In 1905, the Taylors moved out of smoky Halifax to more rural Skircoat Green, and into a larger house ~ with six rooms. At New Year 1907, when the Halifax WSPU branch was formed, Mary was undoubtedly a moving spirit; and she was among the 22 Halifax women who signed the ILP Manifesto to the WSPU. Then in February 1907, Mary went down to London to take part in the WSPU’s Women’s Parliament, was arrested ~ and was sentenced to 14 days in prison.

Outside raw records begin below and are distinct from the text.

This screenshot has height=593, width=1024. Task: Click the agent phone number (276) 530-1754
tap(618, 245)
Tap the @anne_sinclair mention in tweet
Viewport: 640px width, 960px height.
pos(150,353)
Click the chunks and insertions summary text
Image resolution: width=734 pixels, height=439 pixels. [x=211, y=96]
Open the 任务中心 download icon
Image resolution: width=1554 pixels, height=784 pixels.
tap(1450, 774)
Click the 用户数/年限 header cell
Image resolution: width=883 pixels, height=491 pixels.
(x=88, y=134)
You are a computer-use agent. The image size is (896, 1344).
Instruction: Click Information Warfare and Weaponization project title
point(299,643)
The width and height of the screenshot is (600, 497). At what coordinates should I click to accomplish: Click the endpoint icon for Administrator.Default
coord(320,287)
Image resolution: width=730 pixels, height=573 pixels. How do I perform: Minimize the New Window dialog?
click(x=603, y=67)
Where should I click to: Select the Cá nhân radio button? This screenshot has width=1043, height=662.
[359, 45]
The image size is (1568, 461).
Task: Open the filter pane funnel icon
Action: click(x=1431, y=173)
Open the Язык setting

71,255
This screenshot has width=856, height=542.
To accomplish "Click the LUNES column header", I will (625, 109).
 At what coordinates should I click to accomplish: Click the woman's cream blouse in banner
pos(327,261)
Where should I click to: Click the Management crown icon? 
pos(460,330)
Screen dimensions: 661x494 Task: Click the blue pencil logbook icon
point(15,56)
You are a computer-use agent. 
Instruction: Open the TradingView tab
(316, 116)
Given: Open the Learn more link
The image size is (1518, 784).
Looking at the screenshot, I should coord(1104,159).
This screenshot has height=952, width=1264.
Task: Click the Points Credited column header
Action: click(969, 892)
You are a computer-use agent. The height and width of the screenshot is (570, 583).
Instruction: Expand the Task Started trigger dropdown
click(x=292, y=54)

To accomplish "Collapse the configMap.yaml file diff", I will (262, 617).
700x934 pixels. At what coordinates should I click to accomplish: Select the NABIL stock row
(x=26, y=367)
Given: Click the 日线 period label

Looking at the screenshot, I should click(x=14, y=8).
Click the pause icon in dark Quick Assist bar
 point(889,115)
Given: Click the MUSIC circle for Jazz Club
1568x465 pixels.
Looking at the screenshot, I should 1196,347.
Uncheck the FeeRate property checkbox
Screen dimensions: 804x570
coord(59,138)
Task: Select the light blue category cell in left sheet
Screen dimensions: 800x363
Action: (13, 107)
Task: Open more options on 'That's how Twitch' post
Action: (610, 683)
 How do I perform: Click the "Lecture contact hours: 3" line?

In 1911, when Emmeline Pankhurst came to address a crowded meeting in the Halifax Mechanics’ Institute on 30 March, Mary was undoubtedly present: her husband, Councillor Arthur Taylor, proposed the resolution supporting the Conciliation Bill. Certainly, for the census boycott three days later, we can be absolutely sure that Mary was an evader.
Both Mary and Arthur Taylor were appointed magistrates. Alderman Arthur Taylor JP died in Dec 1923, and Mary Taylor JP in April 1934, aged 70.
For more see, Liddington, Rebel Girls: their fight for the vote, 2006.